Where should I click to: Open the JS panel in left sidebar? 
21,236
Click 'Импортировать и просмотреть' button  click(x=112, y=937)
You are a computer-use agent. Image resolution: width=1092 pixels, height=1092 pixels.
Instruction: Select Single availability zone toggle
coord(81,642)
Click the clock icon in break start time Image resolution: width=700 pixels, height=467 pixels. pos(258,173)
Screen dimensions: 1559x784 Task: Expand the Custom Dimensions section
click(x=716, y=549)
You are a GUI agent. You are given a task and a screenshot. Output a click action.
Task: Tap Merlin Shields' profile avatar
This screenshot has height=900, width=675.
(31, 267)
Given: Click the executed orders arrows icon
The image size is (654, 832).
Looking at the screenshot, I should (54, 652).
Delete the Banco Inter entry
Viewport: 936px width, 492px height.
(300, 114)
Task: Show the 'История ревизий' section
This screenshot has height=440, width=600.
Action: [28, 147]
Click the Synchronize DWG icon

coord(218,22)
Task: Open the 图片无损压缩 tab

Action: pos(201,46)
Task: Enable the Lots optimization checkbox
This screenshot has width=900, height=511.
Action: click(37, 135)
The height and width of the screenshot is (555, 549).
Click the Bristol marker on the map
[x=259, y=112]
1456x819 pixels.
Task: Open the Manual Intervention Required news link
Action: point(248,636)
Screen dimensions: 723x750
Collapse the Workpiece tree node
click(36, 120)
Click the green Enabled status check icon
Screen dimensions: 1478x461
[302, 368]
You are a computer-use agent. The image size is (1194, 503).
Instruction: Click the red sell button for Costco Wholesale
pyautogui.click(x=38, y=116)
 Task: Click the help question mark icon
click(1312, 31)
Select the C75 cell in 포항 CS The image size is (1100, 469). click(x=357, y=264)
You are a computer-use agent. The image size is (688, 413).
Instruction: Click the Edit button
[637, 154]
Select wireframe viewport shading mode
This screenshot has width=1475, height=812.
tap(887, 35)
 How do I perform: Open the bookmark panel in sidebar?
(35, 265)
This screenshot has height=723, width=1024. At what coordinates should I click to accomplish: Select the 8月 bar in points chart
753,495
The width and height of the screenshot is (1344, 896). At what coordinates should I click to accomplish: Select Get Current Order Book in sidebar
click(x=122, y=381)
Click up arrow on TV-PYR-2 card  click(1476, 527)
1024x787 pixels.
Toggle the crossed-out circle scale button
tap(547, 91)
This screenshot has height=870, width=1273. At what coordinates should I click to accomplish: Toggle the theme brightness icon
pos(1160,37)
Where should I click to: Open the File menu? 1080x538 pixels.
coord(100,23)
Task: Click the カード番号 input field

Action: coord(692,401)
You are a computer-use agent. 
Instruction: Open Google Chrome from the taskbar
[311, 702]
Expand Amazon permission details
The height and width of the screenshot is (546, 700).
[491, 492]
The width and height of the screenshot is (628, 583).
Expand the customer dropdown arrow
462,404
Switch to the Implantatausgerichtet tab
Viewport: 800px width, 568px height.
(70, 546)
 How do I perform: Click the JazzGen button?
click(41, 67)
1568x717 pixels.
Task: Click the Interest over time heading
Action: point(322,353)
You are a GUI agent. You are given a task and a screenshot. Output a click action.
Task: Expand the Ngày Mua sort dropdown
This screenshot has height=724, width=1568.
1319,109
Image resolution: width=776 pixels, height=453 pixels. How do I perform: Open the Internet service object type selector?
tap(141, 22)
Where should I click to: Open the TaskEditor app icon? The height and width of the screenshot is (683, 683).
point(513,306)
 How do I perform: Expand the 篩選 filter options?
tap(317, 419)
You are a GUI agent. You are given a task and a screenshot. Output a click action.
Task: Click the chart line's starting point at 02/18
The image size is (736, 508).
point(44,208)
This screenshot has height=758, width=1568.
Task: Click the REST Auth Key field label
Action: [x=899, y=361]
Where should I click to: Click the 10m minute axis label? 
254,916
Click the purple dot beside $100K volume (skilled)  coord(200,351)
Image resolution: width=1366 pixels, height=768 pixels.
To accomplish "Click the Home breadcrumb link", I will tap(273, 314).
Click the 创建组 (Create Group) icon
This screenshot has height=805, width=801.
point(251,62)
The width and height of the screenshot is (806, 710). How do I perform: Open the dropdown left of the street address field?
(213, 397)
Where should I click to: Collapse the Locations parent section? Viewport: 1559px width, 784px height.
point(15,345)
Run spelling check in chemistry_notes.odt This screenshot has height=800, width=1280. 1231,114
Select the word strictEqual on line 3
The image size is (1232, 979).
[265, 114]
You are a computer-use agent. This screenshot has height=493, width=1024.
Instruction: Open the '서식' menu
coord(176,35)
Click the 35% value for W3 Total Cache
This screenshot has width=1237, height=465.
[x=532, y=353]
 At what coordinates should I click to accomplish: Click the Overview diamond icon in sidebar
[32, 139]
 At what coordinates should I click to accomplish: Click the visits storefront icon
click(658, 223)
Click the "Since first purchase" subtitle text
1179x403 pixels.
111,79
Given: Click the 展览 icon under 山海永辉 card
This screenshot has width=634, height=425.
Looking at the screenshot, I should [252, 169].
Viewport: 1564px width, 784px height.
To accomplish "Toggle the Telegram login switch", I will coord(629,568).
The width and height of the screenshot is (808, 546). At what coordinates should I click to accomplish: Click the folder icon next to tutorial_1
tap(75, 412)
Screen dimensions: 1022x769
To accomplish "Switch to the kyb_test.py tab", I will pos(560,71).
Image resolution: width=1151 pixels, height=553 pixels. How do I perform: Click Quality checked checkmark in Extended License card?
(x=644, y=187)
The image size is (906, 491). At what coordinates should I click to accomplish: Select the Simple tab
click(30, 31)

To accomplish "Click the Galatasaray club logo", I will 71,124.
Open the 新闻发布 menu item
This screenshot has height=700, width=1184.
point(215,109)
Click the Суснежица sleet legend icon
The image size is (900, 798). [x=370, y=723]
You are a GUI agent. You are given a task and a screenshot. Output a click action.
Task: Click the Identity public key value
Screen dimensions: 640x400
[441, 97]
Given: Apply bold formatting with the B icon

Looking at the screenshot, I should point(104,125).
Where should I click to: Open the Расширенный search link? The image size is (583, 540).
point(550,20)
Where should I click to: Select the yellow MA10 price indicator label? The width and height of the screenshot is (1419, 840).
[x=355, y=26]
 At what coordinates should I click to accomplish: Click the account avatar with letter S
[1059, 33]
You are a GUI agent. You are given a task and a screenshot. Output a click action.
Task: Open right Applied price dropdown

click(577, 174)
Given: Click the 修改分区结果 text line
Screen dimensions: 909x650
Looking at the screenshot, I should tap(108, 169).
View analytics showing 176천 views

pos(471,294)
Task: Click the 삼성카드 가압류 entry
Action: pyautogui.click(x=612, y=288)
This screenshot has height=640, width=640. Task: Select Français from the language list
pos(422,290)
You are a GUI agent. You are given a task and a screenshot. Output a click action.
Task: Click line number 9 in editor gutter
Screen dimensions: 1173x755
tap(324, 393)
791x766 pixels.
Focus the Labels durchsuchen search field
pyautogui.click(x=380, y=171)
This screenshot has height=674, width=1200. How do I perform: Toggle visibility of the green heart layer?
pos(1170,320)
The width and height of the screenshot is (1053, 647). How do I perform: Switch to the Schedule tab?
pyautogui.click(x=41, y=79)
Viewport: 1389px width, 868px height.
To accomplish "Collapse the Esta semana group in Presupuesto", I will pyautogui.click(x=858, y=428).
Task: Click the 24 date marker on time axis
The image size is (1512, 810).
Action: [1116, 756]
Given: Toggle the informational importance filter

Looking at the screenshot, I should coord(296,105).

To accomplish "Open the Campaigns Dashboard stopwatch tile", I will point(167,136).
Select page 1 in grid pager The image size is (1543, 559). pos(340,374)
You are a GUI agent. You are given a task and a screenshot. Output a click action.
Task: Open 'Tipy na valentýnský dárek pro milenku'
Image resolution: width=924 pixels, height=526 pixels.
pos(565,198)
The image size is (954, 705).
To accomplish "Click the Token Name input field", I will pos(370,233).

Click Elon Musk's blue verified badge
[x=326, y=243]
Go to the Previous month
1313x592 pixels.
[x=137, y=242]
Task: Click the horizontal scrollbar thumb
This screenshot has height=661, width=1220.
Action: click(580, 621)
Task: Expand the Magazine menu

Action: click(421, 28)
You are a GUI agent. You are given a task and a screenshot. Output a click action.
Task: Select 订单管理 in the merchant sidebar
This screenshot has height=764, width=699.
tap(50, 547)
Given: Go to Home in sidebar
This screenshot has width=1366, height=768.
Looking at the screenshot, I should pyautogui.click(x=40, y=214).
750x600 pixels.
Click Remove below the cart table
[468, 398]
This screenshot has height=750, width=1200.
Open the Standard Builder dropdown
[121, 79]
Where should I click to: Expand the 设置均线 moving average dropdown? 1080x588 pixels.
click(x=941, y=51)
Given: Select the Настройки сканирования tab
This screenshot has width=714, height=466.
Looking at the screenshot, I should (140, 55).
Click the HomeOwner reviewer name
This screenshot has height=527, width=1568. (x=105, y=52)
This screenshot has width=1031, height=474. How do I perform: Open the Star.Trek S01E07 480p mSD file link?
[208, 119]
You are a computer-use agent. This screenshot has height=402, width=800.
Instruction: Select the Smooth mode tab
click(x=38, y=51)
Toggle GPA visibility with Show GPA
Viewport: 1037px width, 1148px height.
+--
_What the task requires_: Going through the data above, count the lines where the string "text" appears, and answer with only that number.

_Response to the exercise_: 2